_PROBLEM TO SOLVE_: Output all records exactly, with no images.

▶

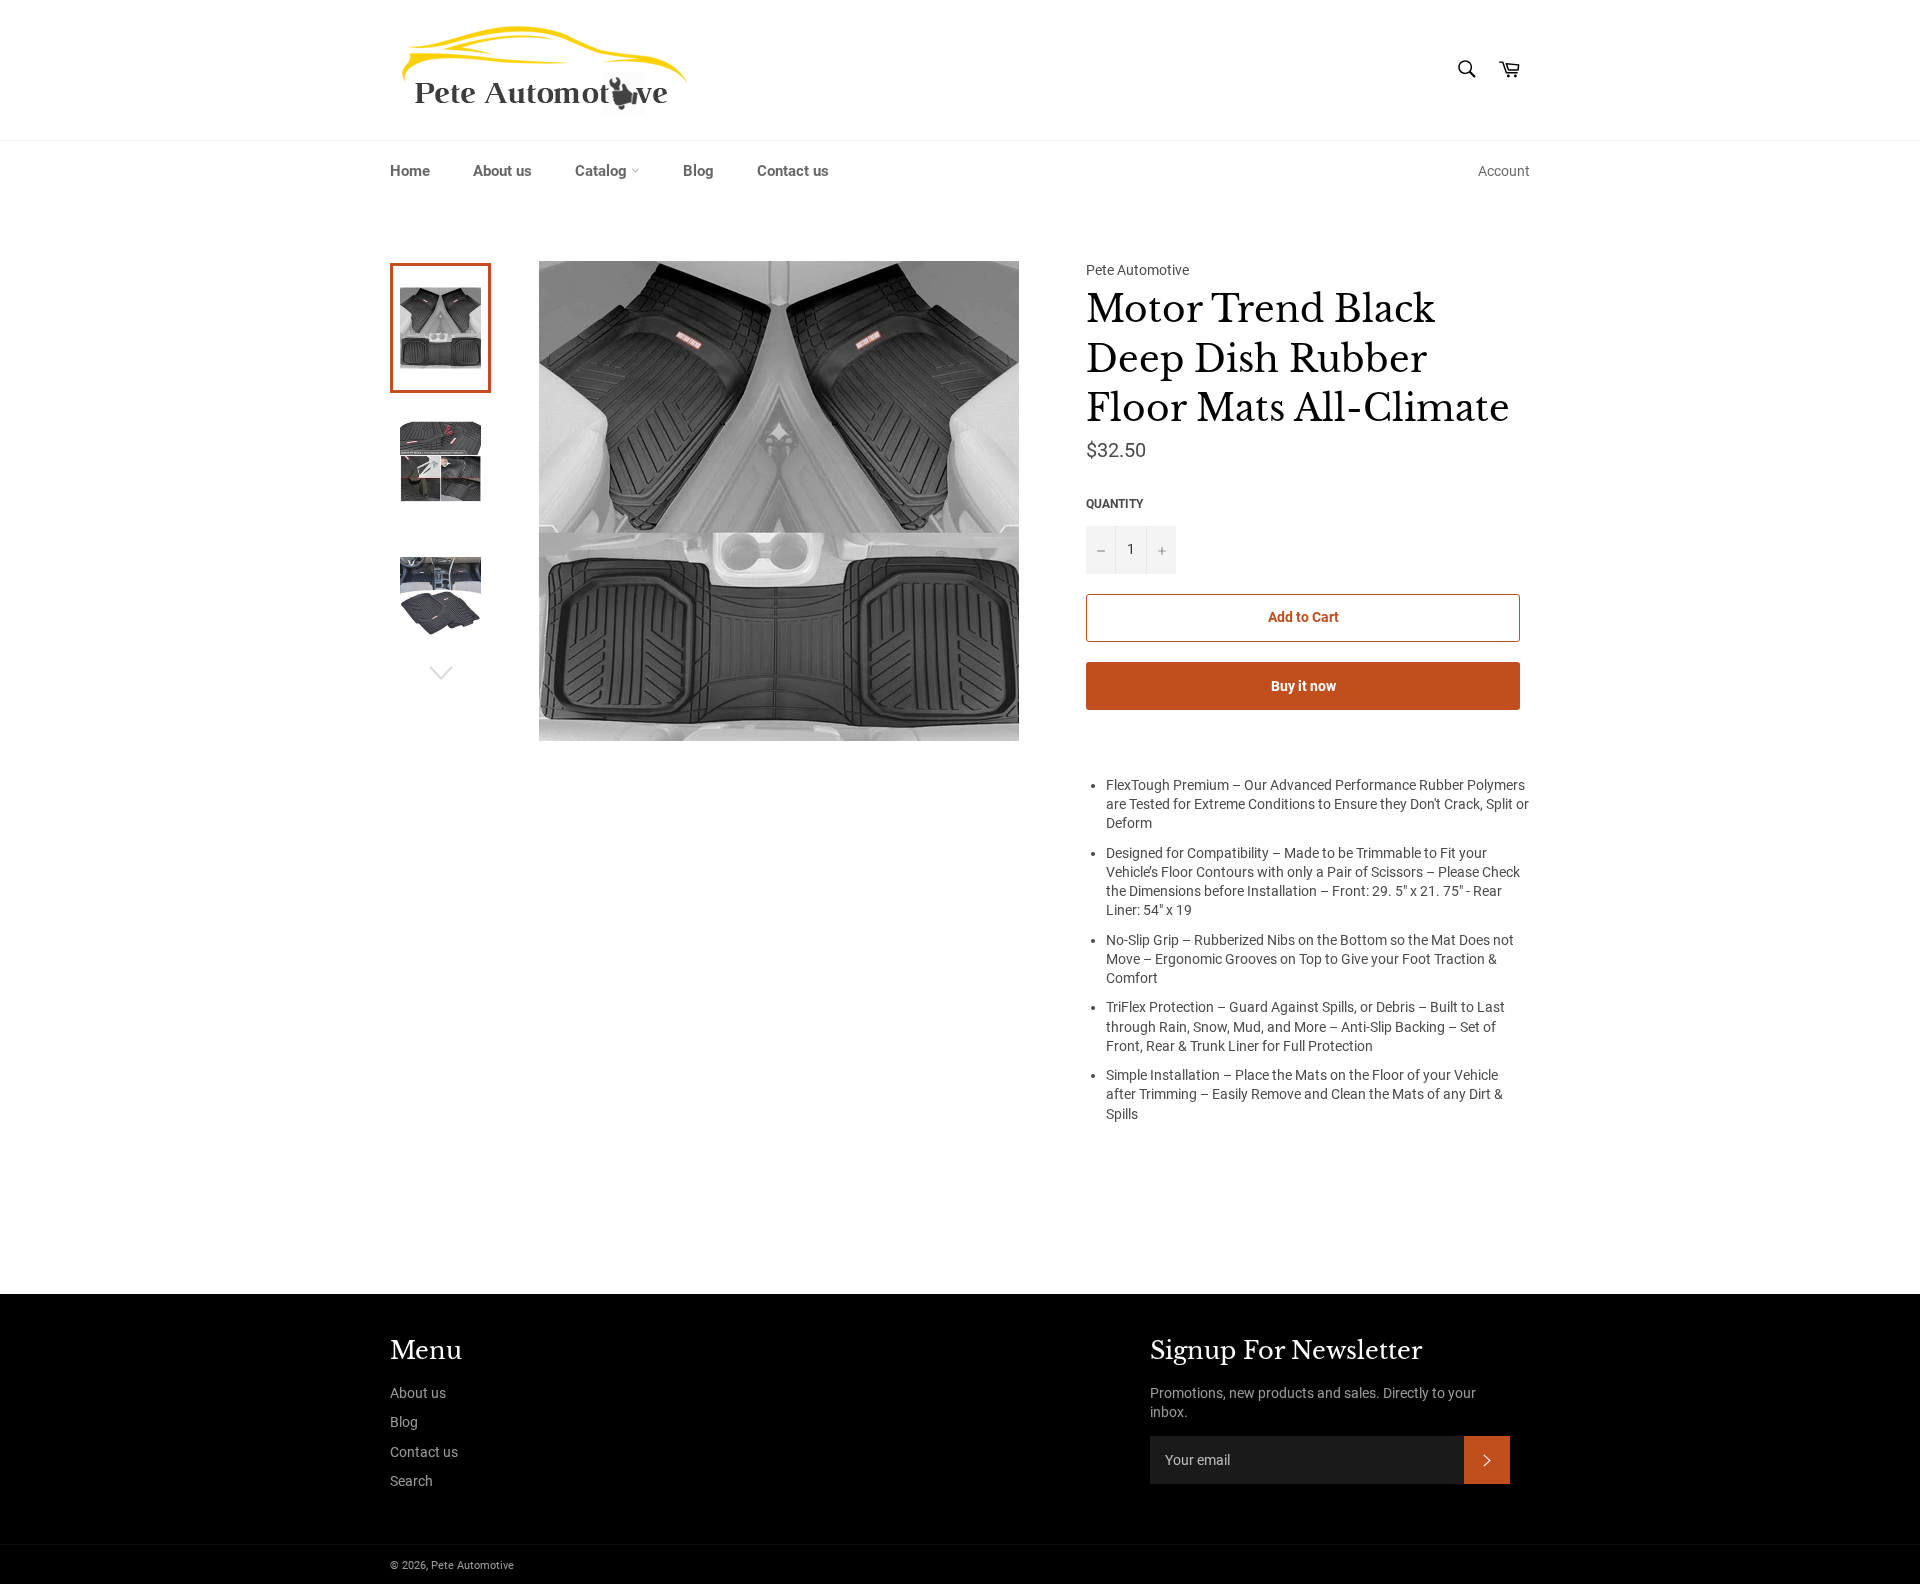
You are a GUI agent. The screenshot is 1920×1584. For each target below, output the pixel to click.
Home (410, 171)
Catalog (603, 171)
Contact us (793, 171)
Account (1504, 171)
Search (411, 1481)
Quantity (1114, 504)
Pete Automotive (472, 1565)
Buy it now (1303, 686)
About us (502, 171)
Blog (698, 171)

◀

_RESPONSE_:
You are a GUI agent. The screenshot is 1920×1584. For each target below, output the pixel to click.
Home (410, 171)
Catalog (603, 171)
Contact us (793, 171)
Account (1504, 171)
Search (411, 1481)
Quantity (1114, 504)
Pete Automotive (472, 1565)
Buy it now (1303, 686)
About us (502, 171)
Blog (698, 171)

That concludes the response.